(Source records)

Segment Open

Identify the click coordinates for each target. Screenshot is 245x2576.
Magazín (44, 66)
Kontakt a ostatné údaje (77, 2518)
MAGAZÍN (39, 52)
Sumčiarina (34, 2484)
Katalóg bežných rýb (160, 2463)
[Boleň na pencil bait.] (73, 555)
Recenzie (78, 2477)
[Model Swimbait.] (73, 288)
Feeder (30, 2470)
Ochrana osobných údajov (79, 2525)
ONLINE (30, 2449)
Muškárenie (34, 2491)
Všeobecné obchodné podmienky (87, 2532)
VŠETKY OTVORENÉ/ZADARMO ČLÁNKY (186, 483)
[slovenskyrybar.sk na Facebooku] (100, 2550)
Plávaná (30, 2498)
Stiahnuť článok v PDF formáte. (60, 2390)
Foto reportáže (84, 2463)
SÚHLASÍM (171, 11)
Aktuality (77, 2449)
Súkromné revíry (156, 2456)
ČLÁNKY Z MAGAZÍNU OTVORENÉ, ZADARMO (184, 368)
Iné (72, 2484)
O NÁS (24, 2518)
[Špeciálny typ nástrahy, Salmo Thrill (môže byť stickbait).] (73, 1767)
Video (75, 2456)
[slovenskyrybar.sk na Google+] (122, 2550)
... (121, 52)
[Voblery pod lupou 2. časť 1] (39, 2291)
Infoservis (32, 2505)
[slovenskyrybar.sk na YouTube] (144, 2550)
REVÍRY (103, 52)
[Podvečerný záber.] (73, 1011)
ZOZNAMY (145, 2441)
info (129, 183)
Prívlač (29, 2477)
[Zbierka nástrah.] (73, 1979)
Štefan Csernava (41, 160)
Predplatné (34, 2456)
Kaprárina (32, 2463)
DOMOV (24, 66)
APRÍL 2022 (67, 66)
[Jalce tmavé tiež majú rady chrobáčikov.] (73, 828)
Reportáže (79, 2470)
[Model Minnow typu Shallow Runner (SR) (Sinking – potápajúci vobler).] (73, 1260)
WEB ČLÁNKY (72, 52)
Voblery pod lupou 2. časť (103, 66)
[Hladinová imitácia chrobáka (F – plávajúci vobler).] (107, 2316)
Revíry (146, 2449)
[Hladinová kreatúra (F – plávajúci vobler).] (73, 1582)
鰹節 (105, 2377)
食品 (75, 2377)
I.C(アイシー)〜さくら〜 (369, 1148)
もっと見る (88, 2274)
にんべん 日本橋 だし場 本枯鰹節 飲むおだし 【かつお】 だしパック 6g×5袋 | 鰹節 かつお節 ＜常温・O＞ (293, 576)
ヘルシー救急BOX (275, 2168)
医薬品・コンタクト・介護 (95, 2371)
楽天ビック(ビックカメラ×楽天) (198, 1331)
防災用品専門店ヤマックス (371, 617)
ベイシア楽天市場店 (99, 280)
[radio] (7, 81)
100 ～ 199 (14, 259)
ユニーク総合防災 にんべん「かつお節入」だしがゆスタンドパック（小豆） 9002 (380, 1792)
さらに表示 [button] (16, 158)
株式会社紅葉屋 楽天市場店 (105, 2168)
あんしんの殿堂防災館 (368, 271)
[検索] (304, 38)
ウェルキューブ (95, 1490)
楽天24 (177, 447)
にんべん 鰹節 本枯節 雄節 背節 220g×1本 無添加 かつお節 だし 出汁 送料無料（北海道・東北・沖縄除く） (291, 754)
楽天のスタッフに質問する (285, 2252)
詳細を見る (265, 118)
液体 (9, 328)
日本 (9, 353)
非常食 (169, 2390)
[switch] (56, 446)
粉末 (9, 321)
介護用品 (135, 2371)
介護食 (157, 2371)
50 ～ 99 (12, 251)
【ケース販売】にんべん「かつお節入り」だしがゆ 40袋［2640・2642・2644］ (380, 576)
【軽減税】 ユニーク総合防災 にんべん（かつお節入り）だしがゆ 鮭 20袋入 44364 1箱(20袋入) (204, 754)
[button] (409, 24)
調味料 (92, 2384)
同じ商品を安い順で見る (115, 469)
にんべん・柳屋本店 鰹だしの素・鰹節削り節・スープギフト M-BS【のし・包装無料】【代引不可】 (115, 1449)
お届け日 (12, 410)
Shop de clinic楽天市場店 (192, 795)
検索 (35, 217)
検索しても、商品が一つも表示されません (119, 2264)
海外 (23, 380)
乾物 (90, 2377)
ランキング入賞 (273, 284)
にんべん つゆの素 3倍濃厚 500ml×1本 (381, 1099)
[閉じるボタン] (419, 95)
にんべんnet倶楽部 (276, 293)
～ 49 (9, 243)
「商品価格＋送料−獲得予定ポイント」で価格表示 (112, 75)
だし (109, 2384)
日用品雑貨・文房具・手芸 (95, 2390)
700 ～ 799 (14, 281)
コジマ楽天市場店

Segment Closed

Brief ::
When a line in the data contains "časť", return it as written.

Output of the exercise ::
[Voblery pod lupou 2. časť 1] (39, 2291)
Voblery pod lupou 2. časť (103, 66)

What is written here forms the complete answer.